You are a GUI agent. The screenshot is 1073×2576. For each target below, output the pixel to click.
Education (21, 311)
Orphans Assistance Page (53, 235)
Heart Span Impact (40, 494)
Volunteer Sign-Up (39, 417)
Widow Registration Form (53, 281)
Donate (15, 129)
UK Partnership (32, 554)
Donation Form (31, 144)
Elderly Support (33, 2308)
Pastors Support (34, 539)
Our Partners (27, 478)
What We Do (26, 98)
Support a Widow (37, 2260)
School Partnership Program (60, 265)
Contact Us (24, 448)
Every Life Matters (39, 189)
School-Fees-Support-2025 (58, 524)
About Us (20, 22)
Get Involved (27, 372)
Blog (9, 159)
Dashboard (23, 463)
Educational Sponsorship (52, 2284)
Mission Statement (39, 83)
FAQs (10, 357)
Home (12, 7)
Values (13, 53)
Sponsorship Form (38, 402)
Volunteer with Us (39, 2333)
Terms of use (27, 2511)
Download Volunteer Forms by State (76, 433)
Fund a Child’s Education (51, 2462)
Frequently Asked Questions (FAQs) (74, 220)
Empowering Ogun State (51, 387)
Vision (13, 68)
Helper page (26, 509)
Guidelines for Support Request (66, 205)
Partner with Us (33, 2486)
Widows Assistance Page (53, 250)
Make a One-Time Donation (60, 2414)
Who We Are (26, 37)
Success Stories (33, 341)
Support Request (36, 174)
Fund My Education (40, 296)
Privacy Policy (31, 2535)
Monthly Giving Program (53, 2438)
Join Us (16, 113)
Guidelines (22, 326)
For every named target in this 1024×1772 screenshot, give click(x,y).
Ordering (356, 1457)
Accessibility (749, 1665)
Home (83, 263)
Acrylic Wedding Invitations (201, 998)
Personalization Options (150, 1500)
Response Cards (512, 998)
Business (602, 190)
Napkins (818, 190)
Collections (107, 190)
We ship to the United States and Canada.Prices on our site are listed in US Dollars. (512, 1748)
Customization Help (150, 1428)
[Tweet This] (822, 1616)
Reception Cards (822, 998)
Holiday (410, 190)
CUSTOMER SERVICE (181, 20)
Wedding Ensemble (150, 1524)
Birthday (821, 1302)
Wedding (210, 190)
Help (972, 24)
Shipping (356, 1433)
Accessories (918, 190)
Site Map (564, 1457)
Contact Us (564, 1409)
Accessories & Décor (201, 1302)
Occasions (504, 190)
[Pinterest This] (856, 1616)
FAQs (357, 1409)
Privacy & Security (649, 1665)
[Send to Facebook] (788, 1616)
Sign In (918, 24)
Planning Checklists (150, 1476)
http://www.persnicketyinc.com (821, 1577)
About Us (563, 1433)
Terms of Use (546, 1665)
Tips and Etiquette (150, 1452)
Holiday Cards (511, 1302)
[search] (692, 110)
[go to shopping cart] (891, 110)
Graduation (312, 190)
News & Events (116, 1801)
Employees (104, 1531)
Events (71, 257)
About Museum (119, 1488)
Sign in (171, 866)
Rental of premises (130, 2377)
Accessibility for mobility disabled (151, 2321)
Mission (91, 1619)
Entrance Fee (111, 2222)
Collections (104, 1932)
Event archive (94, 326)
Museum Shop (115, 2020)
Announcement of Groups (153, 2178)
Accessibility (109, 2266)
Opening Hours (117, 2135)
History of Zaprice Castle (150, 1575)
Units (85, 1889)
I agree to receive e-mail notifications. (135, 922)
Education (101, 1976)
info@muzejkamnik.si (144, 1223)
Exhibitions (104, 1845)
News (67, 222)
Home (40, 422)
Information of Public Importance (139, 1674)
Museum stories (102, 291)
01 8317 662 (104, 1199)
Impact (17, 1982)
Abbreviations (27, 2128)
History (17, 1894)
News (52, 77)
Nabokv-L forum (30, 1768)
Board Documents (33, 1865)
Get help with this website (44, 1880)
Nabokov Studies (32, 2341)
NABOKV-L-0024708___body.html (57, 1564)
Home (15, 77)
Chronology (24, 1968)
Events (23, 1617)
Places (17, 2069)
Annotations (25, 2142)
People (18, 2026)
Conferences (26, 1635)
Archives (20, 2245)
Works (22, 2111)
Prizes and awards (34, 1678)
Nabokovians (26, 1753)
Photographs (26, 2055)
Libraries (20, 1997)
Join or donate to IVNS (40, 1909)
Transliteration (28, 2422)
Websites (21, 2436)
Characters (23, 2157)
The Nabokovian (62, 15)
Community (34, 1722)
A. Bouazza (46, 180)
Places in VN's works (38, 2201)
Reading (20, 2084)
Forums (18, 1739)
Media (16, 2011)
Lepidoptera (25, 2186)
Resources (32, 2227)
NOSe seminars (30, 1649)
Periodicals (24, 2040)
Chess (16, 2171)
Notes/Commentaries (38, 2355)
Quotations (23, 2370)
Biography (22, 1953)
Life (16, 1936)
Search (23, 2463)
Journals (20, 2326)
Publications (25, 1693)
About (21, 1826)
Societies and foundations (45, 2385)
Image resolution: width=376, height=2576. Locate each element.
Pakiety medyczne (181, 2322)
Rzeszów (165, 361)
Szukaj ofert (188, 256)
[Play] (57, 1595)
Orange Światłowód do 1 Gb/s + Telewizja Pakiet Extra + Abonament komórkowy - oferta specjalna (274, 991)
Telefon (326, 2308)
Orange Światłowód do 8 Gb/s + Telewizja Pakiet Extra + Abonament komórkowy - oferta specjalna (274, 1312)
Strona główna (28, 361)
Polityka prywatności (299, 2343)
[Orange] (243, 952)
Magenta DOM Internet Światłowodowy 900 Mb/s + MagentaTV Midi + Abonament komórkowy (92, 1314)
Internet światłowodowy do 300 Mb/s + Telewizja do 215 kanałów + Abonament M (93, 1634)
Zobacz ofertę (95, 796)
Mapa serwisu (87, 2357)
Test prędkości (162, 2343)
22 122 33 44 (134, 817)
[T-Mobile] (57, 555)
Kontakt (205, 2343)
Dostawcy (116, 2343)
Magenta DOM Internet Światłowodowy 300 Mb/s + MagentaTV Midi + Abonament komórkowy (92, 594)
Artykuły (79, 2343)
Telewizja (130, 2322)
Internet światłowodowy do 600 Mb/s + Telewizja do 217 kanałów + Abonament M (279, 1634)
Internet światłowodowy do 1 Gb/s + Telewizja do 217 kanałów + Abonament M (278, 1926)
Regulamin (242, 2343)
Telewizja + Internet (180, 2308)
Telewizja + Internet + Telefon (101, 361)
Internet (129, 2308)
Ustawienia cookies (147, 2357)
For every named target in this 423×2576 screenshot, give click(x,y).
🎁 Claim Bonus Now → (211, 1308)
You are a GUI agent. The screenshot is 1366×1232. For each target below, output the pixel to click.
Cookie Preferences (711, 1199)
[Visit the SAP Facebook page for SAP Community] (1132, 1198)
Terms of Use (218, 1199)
++++++
* [Task goal]:
Above are the records; copy exactly the lines from the line with "[Tweet This] (822, 1616)" through the line with "Home (40, 422)", both included.

* [Exercise output]:
[Tweet This] (822, 1616)
Reception Cards (822, 998)
Holiday (410, 190)
CUSTOMER SERVICE (181, 20)
Wedding Ensemble (150, 1524)
Birthday (821, 1302)
Wedding (210, 190)
Help (972, 24)
Shipping (356, 1433)
Accessories (918, 190)
Site Map (564, 1457)
Contact Us (564, 1409)
Accessories & Décor (201, 1302)
Occasions (504, 190)
[Pinterest This] (856, 1616)
FAQs (357, 1409)
Privacy & Security (649, 1665)
[Send to Facebook] (788, 1616)
Sign In (918, 24)
Planning Checklists (150, 1476)
http://www.persnicketyinc.com (821, 1577)
About Us (563, 1433)
Terms of Use (546, 1665)
Tips and Etiquette (150, 1452)
Holiday Cards (511, 1302)
[search] (692, 110)
[go to shopping cart] (891, 110)
Graduation (312, 190)
News & Events (116, 1801)
Employees (104, 1531)
Events (71, 257)
About Museum (119, 1488)
Sign in (171, 866)
Rental of premises (130, 2377)
Accessibility for mobility disabled (151, 2321)
Mission (91, 1619)
Entrance Fee (111, 2222)
Collections (104, 1932)
Event archive (94, 326)
Museum Shop (115, 2020)
Announcement of Groups (153, 2178)
Accessibility (109, 2266)
Opening Hours (117, 2135)
History of Zaprice Castle (150, 1575)
Units (85, 1889)
I agree to receive e-mail notifications. (135, 922)
Education (101, 1976)
info@muzejkamnik.si (144, 1223)
Exhibitions (104, 1845)
News (67, 222)
Home (40, 422)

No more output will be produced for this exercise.